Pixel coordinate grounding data
++++++++

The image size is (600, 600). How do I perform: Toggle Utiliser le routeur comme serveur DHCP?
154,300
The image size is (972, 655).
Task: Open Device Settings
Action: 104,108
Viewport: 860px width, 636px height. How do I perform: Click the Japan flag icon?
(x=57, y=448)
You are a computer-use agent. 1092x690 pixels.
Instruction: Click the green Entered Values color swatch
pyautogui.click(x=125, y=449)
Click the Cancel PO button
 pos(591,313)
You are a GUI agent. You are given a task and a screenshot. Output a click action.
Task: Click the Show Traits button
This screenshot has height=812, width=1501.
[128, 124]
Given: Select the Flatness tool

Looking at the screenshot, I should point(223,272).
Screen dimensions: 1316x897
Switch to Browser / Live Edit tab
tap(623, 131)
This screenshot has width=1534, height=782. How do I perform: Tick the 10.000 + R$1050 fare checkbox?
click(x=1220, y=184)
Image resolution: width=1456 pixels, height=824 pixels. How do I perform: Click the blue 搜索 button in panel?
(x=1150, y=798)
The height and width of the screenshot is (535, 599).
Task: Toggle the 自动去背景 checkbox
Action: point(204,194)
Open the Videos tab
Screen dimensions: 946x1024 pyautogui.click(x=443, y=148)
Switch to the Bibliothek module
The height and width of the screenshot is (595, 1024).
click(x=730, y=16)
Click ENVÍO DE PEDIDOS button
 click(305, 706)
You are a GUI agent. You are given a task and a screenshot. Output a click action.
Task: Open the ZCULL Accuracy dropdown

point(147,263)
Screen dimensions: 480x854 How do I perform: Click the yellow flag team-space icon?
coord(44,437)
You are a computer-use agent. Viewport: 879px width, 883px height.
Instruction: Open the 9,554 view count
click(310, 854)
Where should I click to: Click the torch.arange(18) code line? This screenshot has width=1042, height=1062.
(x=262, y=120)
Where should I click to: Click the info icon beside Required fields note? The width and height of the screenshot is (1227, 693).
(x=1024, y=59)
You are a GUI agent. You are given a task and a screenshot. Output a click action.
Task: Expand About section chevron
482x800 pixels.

++++++++

Task description – Give the number of lines in the data that contain the word "computer", and add no other text.

Task solution – 2